YOUR TASK:
Answer from the passage on the Buffalo Bisons:
(a) How many overall points did Hank Williams score this season?
(b) What record did Buffalo finish the season with?
(c) In what year did the Bisons return to the league?

GIVEN PASSAGE:

This season was notable for having the first African American player to ever play in a very notable, integrated (professional) basketball league, as Hank Williams would compete with the Bisons during this season only, being their highest scoring player along the way there with 83 overall points scored this season (as well as the third African American player to ever play in a professional basketball league at the time behind Harry "Bucky" Lew from the New England Basketball League over 30 years ago and Howard Ross from the Central Basketball League from nearly a decade ago beforehand; tragically, Williams would pass away on December 1, 1938 due to a year-long battle with an illness he was dealing with at the time). Interestingly, The Bisons were also the only team to utilize two different head coaches at the same time for their team throughout the entire season instead of just one head coach for some odd reason (which could be seen as a precursor to the modern-day coaching format of a head coach and an assistant coach that professional teams usually have by comparison to what was being utilized at the time). Unfortunately for Buffalo, they would end up finishing their season with a third place finish in the Eastern Division due to their below-average 7–8 record placing them behind the Pittsburgh Y.M.H.A. team and the Akron Firestone Non-Skids works team. Because of that fact, Buffalo would fail to qualify for the inaugural MBC round-robin tournament that represented what would later be considered as the playoffs for the newly-constructed league during this season. Following this season's conclusion, the Buffalo Bisons would join the Canadian-based Windsor Cooper Buses as the only other team to leave the MBC for its second season of operations, with the Bisons opting to become an independent team once again while the Windsor Cooper Buses' final fate as a team ultimately remains unknown to this day (with a few other teams rebranding themselves for their second season in the MBC instead). However, unlike the Canadian-based Windsor Cooper Buses team (and a couple other teams within the MBC during their two seasons of existence under that name), the Buffalo Bisons would end up returning to the league in 1937 just in time for it to rebrand from the Midwest Basketball Conference to the National Basketball League in order to begin what would officially be dubbed as the 1937–38 NBL season.

SUPPLIED DATA:
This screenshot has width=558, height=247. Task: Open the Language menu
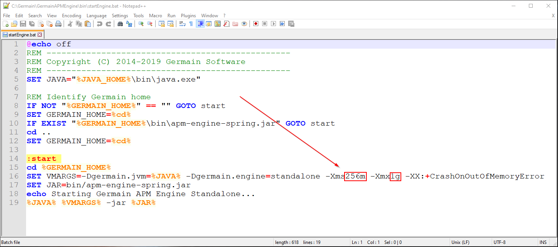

FINAL ANSWER:
(a) 83
(b) 7–8
(c) 1937